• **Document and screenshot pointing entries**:
· · · · · · ·

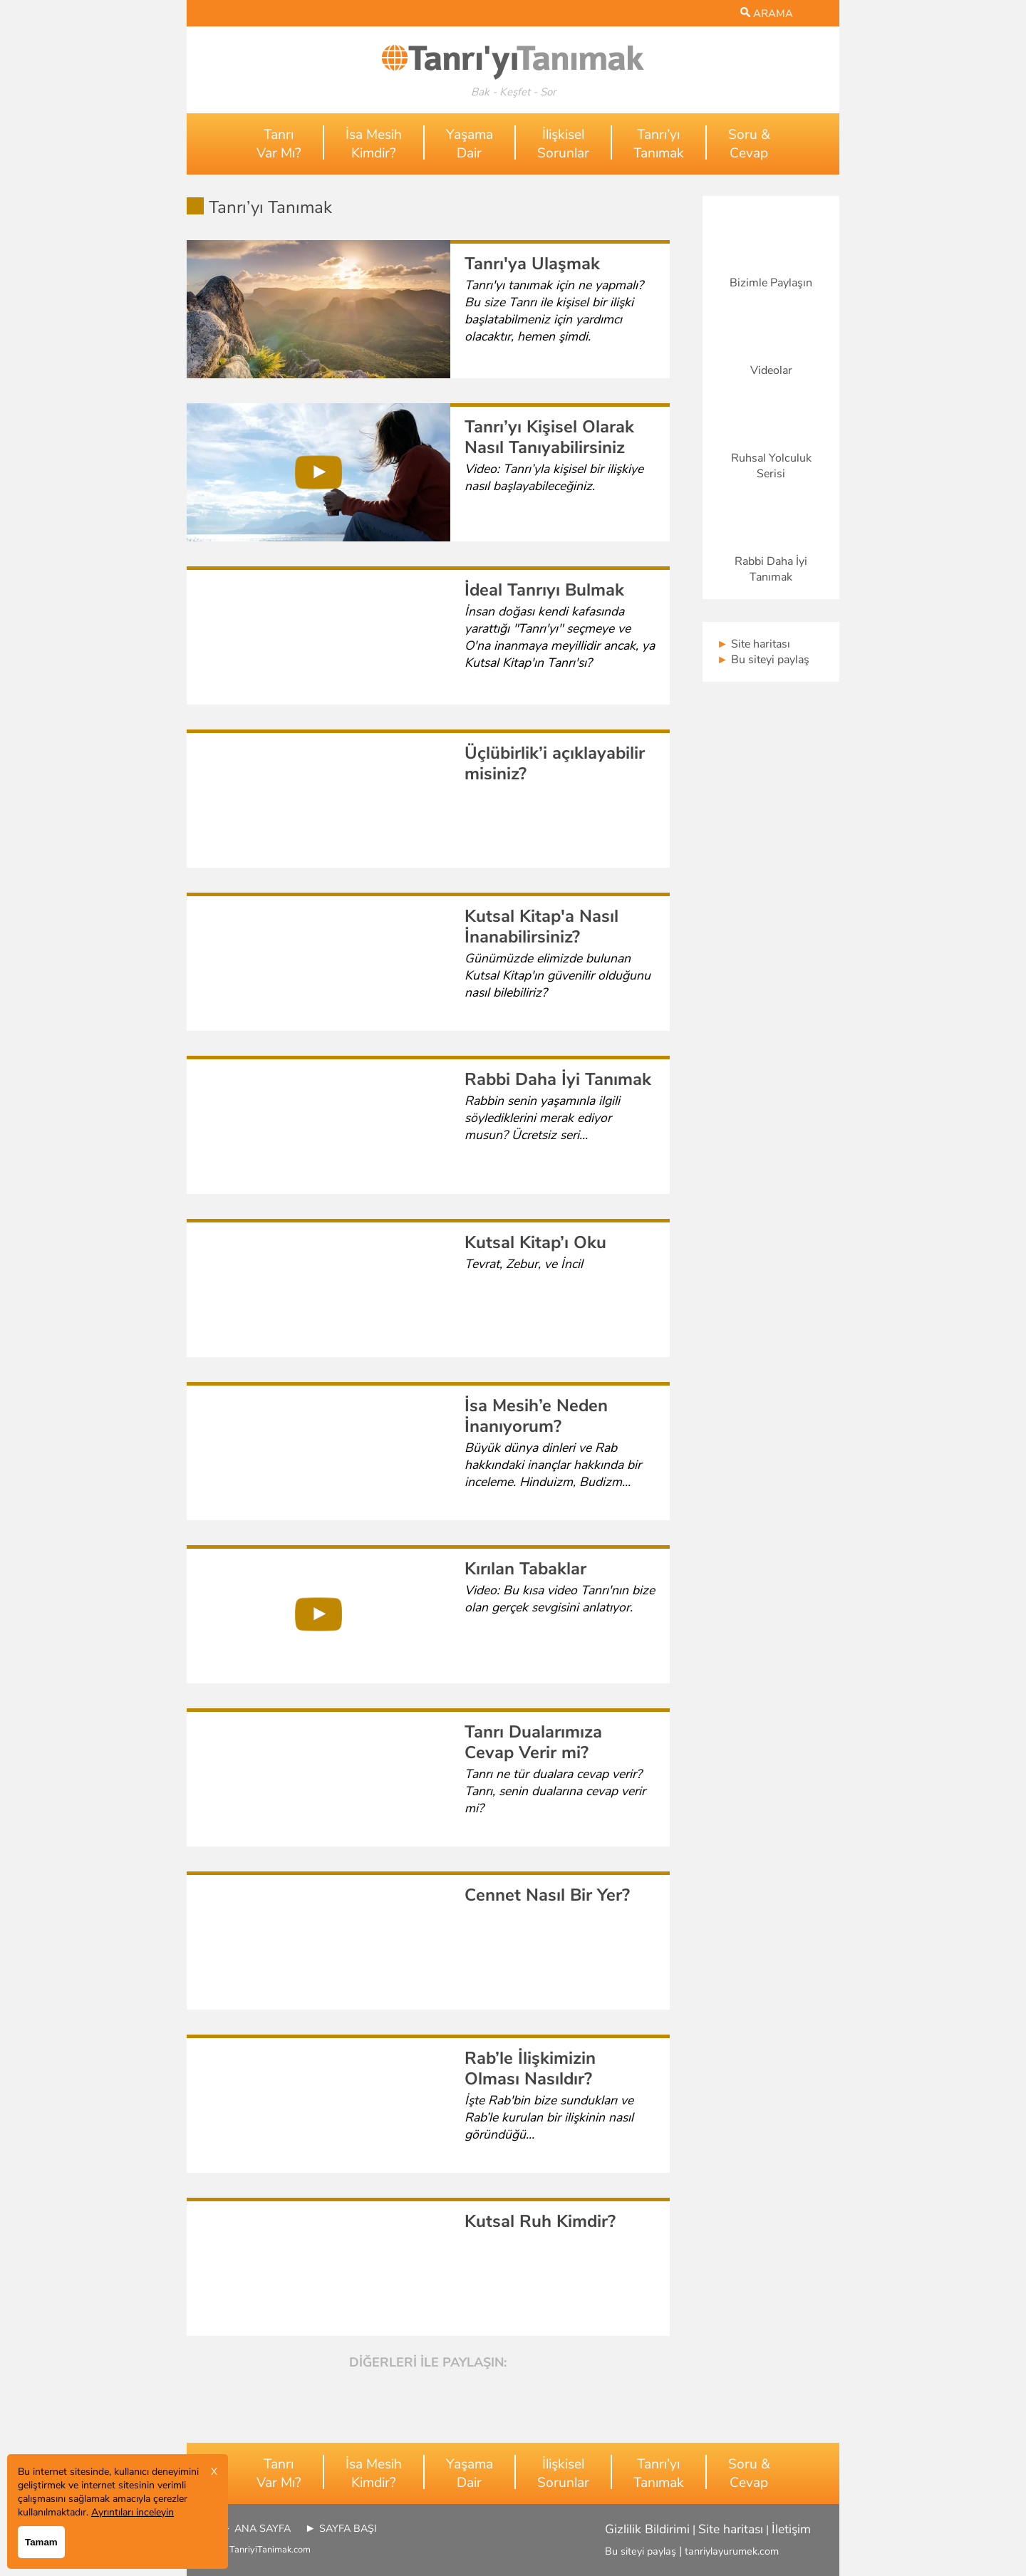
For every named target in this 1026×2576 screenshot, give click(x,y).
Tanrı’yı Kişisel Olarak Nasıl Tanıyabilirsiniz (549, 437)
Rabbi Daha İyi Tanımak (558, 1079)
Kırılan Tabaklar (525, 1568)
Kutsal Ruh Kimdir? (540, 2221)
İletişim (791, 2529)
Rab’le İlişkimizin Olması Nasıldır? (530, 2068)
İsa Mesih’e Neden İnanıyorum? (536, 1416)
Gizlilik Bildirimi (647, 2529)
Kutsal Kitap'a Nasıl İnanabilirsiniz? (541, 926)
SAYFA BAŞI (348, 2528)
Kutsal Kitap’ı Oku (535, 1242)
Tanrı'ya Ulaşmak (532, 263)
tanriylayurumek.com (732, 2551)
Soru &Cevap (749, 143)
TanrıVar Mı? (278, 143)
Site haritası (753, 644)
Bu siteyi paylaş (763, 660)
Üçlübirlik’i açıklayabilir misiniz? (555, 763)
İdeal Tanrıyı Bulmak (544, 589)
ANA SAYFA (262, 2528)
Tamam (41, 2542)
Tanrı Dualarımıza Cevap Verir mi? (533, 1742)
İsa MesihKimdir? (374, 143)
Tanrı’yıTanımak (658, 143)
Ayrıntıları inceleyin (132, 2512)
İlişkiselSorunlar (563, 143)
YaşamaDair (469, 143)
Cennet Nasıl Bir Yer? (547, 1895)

· · · · · · ·

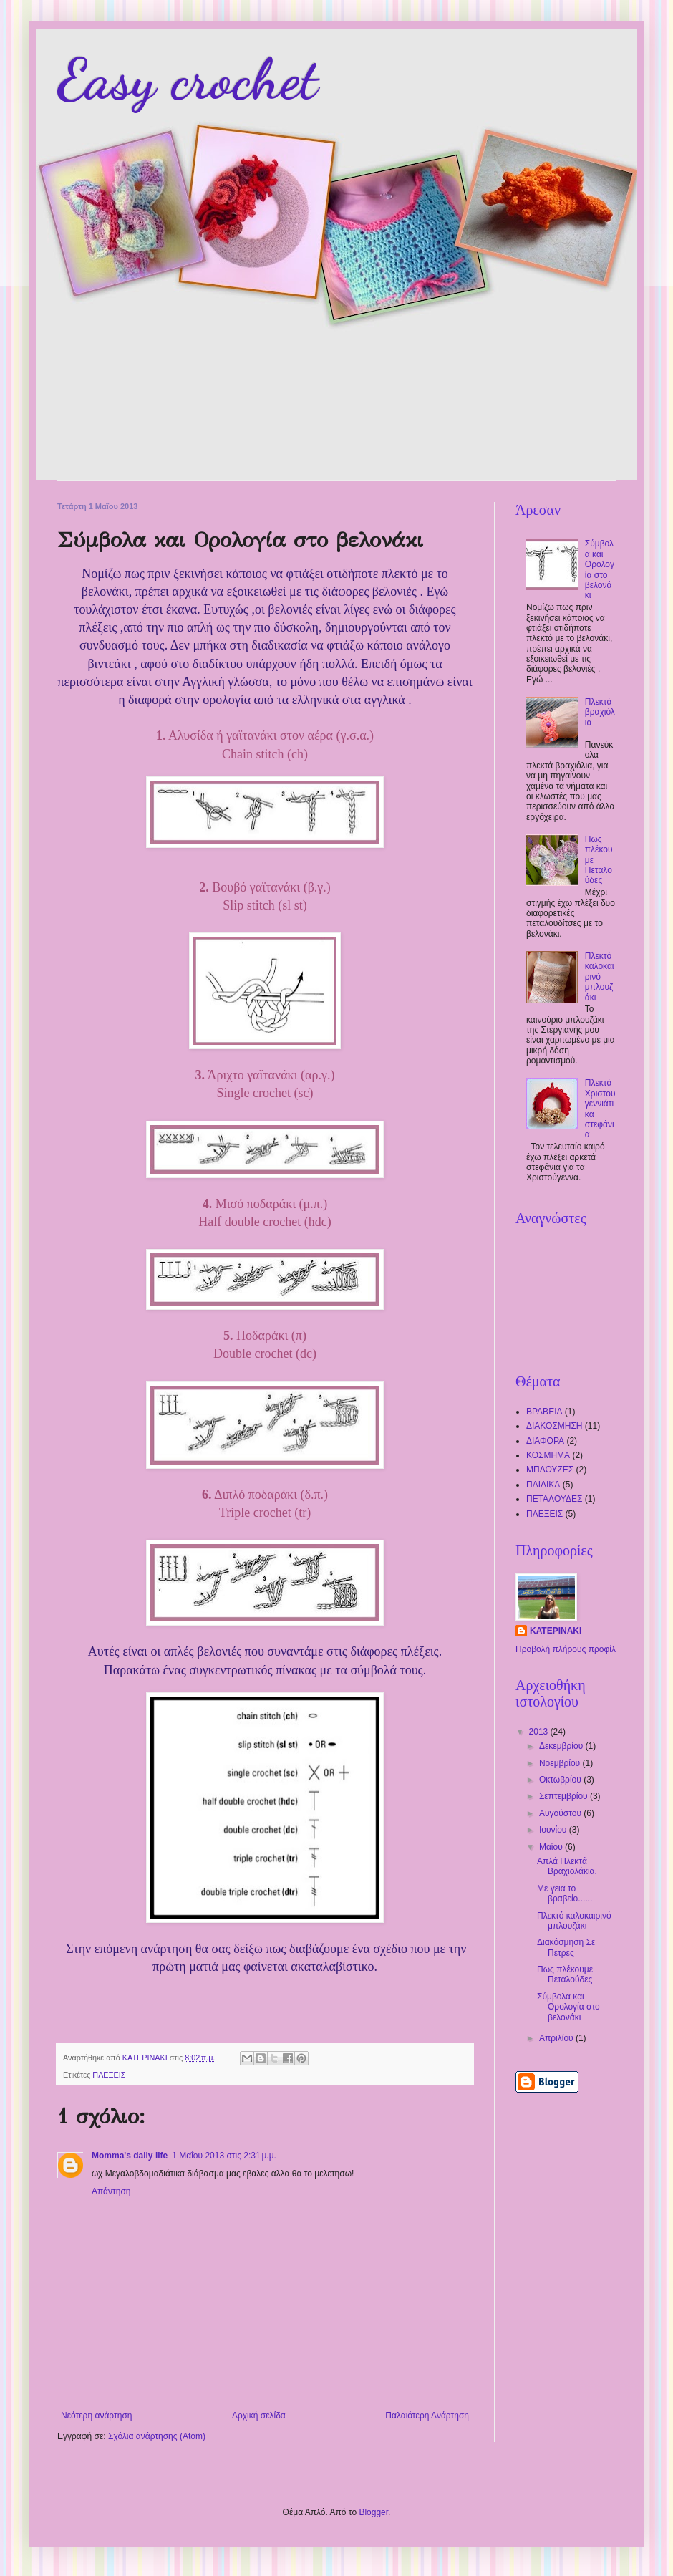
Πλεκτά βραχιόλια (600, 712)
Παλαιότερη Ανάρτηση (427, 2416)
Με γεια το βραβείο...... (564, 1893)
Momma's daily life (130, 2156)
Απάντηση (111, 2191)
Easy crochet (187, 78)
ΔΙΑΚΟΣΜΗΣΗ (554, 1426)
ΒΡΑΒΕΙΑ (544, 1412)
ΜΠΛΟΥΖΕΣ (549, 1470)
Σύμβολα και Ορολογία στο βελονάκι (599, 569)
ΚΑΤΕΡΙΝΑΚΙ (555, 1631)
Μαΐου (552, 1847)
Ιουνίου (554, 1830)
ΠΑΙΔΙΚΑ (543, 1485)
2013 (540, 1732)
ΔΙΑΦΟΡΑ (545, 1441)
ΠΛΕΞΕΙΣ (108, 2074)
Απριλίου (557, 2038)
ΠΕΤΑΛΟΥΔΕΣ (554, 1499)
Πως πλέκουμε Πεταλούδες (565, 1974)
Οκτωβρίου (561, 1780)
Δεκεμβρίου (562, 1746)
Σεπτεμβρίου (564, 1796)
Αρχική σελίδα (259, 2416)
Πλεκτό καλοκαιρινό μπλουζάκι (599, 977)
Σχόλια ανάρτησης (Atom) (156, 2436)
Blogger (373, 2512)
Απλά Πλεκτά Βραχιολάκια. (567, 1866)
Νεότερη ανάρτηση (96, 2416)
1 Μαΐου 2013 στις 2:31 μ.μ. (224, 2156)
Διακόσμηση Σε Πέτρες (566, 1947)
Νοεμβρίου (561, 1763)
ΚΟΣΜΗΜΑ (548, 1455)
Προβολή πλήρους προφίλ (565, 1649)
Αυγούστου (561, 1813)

· · · · · · ·

Reproduce the lines of the material word for word, starting at the line containing "ΔΙΑΦΟΡΑ (545, 1441)" and ending at the line containing "Αρχική σελίδα (259, 2416)", with both of those lines included.

• **Response for this exercise**:
ΔΙΑΦΟΡΑ (545, 1441)
ΠΛΕΞΕΙΣ (108, 2074)
Απριλίου (557, 2038)
ΠΕΤΑΛΟΥΔΕΣ (554, 1499)
Πως πλέκουμε Πεταλούδες (565, 1974)
Οκτωβρίου (561, 1780)
Δεκεμβρίου (562, 1746)
Σεπτεμβρίου (564, 1796)
Αρχική σελίδα (259, 2416)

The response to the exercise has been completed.